Leave the pictures out and reproduce, exactly, the lines from the one with "Viewport: 1091px width, 586px" through the end of the entries below.

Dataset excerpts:
>>>>>

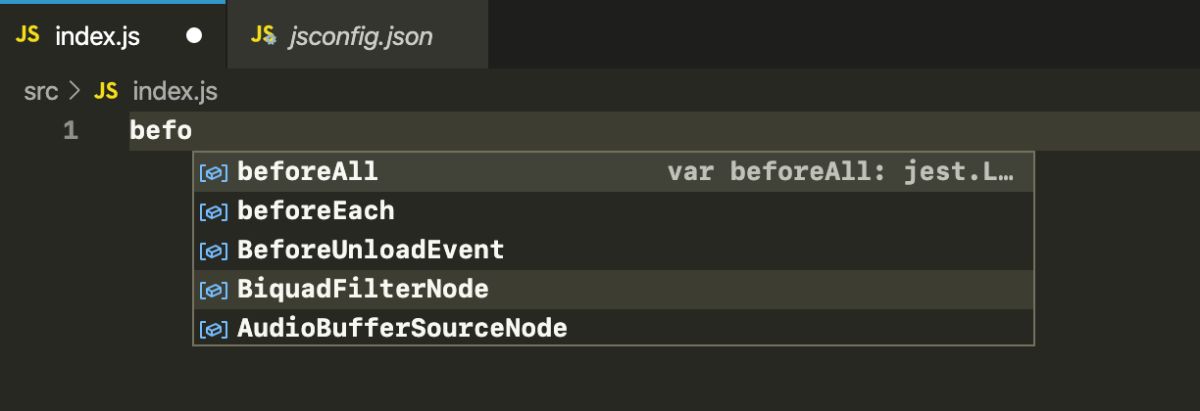1200x411 pixels.
Task: Expand the index.js breadcrumb item
Action: coord(174,92)
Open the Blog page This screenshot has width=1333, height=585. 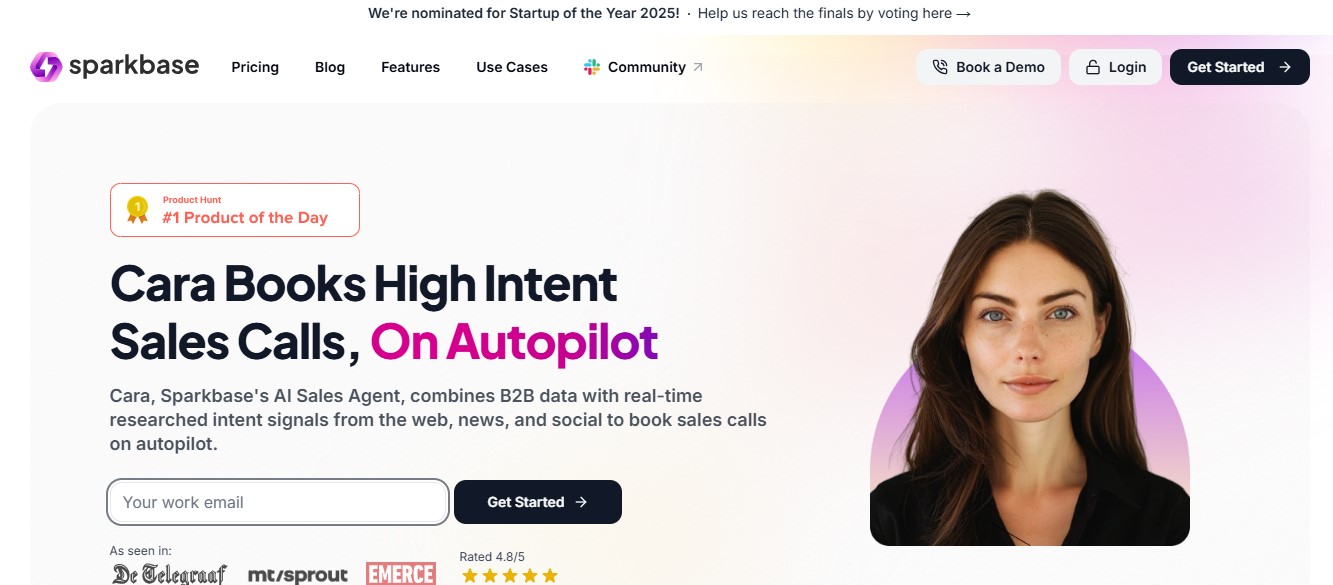pos(330,67)
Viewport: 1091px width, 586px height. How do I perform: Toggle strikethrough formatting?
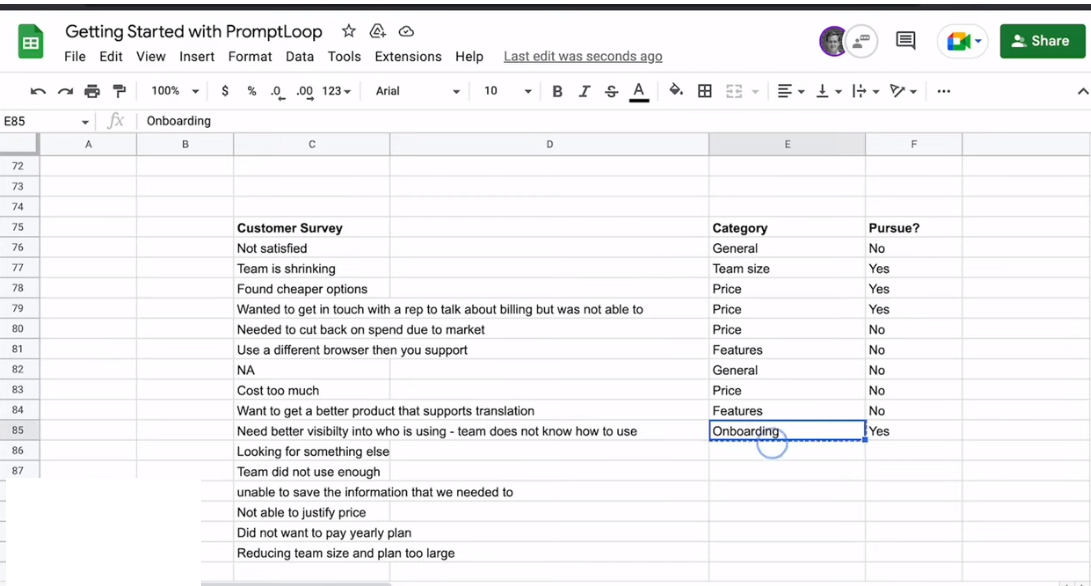click(x=611, y=91)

<<<<<

■ **Task solution**:
Viewport: 1091px width, 586px height. How do I perform: Toggle strikethrough formatting?
click(x=611, y=91)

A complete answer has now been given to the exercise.